Kintampo (B/A), Dec. 10, GNA - A study has began at the Kintampo Health Research Centre (KHRC) to assess the use of a malaria vaccine given alongside routine vaccines already in use to immunise infants against childhood diseases.
The study, also being conducted in Gabon and Tanzania, is targeting infants aged six to 10 weeks and Ghana is recruiting 170 infants with the consent of the parents.
Dr Seth Owusu-Agyei, Director of the KHRC, told journalists from the African Media and Malaria Research Network on a visit to the centre, that the trial of the RT,S vaccine on infants was to assess whether it would be easy to administer the vaccine during routine child vaccination programmes.
He said it was also to test if the vaccine would interact or mix favourably or otherwise with other vaccines already in use in the expanded programme of immunisation against polio, measles, diphtheria tetanus, hepatitis B and tuberculosis.
The study is part of a phase two trial of the RTS,S malaria vaccine on-going among older children aged five to 17 months in six African countries aimed at assessing the safety of the vaccine, expected for use in Africa in 2011 should it meet all regulatory standards.

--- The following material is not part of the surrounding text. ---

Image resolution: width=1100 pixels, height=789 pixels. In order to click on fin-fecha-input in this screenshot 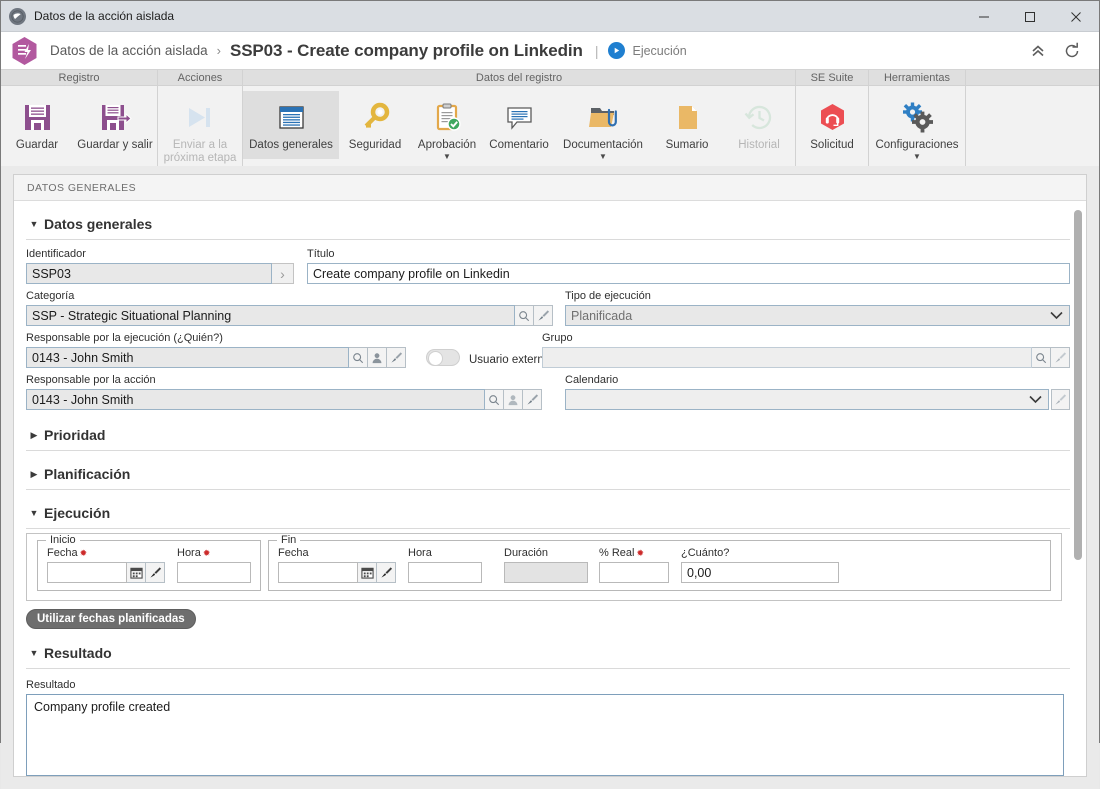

There are no vaccines to treat malaria infection now and scientists in and outside Africa have embarked on a research into the RTS,S malaria vaccines under the Malaria Clinical Trials Alliance project funded with the 17-million dollar Bill Gates Foundation donation. The RTS,S vaccine has been shown to be safe in trials with adults in the United States, Belgium Kenya as well as in children in Mozambique and Gambia.